PMI menerapkan Tri Bakti PMR: meningkatkan keterampilan hidup sehat, berkarya dan berbakti di masyarakat. Kegiatan seperti bakti sosial, penggalangan dana, atau donor darah mengajarkan remaja untuk mengaplikasikan kepedulian. Aksi nyata ini adalah inti dari pengembangan Sensitivitas Sosial yang transformatif dan berkelanjutan.
Pendekatan lain adalah melalui simulasi dan role-playing penanganan bencana. Dalam skenario ini, remaja belajar memahami penderitaan orang lain dan bekerja sama dalam tim untuk meringankan beban. Latihan ini menumbuhkan empati, memperkuat rasa tanggung jawab, dan mempraktikkan Sensitivitas Sosial di bawah tekanan.
PMR juga menjadi laboratorium soft skill di mana remaja belajar berinteraksi, berkomunikasi, dan memimpin. Mereka harus berdiskusi, menghargai pendapat yang berbeda, dan berkolaborasi. Lingkungan organisasi ini secara alami mengikis ego individu dan meningkatkan kepekaan terhadap dinamika kelompok.
Selain itu, kegiatan PMR didasarkan pada Tujuh Prinsip Dasar Gerakan Palang Merah dan Bulan Sabit Merah, termasuk kemanusiaan dan netralitas. Prinsip-prinsip ini menjadi kompas moral bagi remaja, mengarahkan mereka untuk menolong siapapun tanpa memandang suku, agama, atau golongan.
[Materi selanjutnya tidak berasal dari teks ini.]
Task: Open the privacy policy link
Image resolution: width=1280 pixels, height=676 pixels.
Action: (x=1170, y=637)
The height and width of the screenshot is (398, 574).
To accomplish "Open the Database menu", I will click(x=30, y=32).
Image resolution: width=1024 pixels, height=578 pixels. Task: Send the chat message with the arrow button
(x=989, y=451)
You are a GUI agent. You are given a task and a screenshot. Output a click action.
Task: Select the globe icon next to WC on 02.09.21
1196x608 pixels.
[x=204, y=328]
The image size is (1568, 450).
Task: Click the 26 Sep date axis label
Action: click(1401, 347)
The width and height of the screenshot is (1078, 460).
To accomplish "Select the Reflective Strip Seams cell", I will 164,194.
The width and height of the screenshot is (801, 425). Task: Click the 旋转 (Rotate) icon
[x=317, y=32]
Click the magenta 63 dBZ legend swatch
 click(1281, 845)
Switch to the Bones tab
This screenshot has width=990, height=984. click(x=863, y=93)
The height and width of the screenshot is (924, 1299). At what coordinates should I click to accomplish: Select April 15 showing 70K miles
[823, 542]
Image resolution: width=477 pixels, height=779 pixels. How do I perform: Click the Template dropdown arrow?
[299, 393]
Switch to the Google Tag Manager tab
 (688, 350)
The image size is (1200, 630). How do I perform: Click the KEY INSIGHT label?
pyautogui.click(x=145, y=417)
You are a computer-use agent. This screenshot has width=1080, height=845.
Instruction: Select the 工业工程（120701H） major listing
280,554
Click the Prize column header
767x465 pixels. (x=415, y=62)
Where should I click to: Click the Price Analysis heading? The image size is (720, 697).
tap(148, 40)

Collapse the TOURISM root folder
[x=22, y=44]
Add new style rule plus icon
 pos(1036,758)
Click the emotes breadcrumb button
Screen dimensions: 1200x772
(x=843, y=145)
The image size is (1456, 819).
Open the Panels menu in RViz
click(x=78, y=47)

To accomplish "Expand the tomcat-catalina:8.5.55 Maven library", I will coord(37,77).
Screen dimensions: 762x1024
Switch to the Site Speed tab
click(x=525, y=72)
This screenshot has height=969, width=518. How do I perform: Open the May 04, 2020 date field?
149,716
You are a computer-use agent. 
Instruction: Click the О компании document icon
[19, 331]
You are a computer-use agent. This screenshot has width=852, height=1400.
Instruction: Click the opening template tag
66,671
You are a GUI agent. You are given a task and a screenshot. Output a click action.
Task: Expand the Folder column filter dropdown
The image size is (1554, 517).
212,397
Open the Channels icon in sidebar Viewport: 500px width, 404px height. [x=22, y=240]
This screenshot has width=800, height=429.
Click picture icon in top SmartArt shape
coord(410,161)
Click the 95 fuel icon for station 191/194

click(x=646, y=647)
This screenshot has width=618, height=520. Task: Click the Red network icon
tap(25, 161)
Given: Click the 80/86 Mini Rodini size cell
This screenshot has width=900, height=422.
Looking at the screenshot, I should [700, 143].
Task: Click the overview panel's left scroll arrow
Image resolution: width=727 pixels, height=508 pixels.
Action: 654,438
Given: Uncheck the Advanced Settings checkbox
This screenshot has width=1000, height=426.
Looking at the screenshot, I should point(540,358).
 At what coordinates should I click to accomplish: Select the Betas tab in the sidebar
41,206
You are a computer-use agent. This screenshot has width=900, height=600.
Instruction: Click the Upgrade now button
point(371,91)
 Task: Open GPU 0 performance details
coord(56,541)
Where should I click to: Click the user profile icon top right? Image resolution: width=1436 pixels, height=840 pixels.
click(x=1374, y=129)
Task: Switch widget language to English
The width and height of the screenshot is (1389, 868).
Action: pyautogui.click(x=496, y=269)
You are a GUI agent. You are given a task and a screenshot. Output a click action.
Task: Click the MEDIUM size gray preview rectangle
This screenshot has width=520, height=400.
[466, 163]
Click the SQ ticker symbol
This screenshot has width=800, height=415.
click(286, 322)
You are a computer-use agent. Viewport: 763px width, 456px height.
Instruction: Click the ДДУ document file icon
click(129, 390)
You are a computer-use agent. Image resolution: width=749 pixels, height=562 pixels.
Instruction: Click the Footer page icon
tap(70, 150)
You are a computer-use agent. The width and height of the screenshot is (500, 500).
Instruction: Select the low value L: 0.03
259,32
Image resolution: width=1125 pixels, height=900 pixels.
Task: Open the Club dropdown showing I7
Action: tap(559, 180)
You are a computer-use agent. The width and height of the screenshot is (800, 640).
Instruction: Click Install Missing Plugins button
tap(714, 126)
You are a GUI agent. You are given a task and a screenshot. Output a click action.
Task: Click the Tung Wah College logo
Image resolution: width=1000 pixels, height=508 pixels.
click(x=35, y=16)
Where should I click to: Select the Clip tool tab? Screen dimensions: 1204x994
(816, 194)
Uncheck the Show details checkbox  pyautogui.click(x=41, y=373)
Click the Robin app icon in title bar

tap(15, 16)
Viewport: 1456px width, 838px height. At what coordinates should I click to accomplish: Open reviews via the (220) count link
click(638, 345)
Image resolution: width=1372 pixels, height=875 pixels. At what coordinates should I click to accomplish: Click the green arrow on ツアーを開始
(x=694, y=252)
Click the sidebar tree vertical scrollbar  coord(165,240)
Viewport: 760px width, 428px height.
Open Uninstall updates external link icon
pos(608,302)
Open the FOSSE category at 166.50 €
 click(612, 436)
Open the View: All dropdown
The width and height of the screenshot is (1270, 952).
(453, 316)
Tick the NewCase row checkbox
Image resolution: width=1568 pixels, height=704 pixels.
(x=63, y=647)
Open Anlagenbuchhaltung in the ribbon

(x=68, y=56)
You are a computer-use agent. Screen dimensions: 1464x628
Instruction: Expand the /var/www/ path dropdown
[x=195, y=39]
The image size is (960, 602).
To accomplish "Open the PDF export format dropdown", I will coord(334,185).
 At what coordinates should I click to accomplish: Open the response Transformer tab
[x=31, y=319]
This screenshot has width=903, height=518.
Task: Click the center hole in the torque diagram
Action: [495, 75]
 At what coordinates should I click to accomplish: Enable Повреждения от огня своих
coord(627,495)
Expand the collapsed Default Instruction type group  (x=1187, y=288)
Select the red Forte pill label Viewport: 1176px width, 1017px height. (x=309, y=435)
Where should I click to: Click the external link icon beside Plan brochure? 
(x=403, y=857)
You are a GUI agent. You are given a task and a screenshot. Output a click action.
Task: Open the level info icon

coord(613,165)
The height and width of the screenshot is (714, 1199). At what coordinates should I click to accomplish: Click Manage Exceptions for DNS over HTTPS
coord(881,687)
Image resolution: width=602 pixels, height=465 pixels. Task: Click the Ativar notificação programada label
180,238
Dengan terus memberikan tugas dan tanggung jawab dalam kepengurusan PMR, PMI melatih jiwa kepemimpinan yang berbasis melayani (servant leadership). Remaja belajar bahwa memimpin berarti melayani dan mengutamakan kepentingan orang banyak, bukan mencari kekuasaan.
Secara keseluruhan, program PMI melalui PMR adalah kurikulum karakter yang terstruktur. Ini mengubah rasa peduli pasif menjadi tindakan aktif. Melalui kombinasi pelatihan teknis, nilai moral, dan aksi nyata, PMI berhasil menciptakan agen perubahan dengan Sensitivitas Sosial tinggi di lingkungan sekolah.